**Aim of the exercise**
Word for word, the records below are to be set down again.

Records shown Block Start

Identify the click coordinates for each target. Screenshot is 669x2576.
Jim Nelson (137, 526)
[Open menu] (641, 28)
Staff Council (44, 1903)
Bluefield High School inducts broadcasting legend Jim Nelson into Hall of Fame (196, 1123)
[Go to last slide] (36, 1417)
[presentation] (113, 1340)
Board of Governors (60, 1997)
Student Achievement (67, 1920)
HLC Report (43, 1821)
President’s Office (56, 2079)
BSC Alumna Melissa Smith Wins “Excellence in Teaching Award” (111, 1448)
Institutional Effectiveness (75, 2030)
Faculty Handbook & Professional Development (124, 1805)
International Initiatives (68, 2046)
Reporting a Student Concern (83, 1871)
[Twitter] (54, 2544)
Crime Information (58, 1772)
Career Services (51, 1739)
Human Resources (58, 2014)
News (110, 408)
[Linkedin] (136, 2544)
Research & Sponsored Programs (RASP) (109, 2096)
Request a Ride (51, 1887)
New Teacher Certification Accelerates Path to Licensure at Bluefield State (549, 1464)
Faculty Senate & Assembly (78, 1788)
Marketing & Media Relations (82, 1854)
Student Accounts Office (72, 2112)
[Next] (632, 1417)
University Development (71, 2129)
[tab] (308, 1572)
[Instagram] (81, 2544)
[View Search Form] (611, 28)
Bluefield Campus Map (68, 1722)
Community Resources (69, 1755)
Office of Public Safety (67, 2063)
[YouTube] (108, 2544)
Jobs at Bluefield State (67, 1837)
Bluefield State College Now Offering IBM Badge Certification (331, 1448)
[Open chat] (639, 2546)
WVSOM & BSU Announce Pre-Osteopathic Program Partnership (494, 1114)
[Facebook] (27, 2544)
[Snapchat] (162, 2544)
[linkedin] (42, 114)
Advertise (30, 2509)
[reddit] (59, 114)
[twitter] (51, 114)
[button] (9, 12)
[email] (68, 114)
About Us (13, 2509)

Records shown Block End

**Result**
Identify the click coordinates for each target. Screenshot is 669x2576.
Jim Nelson (137, 526)
[Open menu] (641, 28)
Staff Council (44, 1903)
Bluefield High School inducts broadcasting legend Jim Nelson into Hall of Fame (196, 1123)
[Go to last slide] (36, 1417)
[presentation] (113, 1340)
Board of Governors (60, 1997)
Student Achievement (67, 1920)
HLC Report (43, 1821)
President’s Office (56, 2079)
BSC Alumna Melissa Smith Wins “Excellence in Teaching Award” (111, 1448)
Institutional Effectiveness (75, 2030)
Faculty Handbook & Professional Development (124, 1805)
International Initiatives (68, 2046)
Reporting a Student Concern (83, 1871)
[Twitter] (54, 2544)
Crime Information (58, 1772)
Career Services (51, 1739)
Human Resources (58, 2014)
News (110, 408)
[Linkedin] (136, 2544)
Research & Sponsored Programs (RASP) (109, 2096)
Request a Ride (51, 1887)
New Teacher Certification Accelerates Path to Licensure at Bluefield State (549, 1464)
Faculty Senate & Assembly (78, 1788)
Marketing & Media Relations (82, 1854)
Student Accounts Office (72, 2112)
[Next] (632, 1417)
University Development (71, 2129)
[tab] (308, 1572)
[Instagram] (81, 2544)
[View Search Form] (611, 28)
Bluefield Campus Map (68, 1722)
Community Resources (69, 1755)
Office of Public Safety (67, 2063)
[YouTube] (108, 2544)
Jobs at Bluefield State (67, 1837)
Bluefield State College Now Offering IBM Badge Certification (331, 1448)
[Open chat] (639, 2546)
WVSOM & BSU Announce Pre-Osteopathic Program Partnership (494, 1114)
[Facebook] (27, 2544)
[Snapchat] (162, 2544)
[linkedin] (42, 114)
Advertise (30, 2509)
[reddit] (59, 114)
[twitter] (51, 114)
[button] (9, 12)
[email] (68, 114)
About Us (13, 2509)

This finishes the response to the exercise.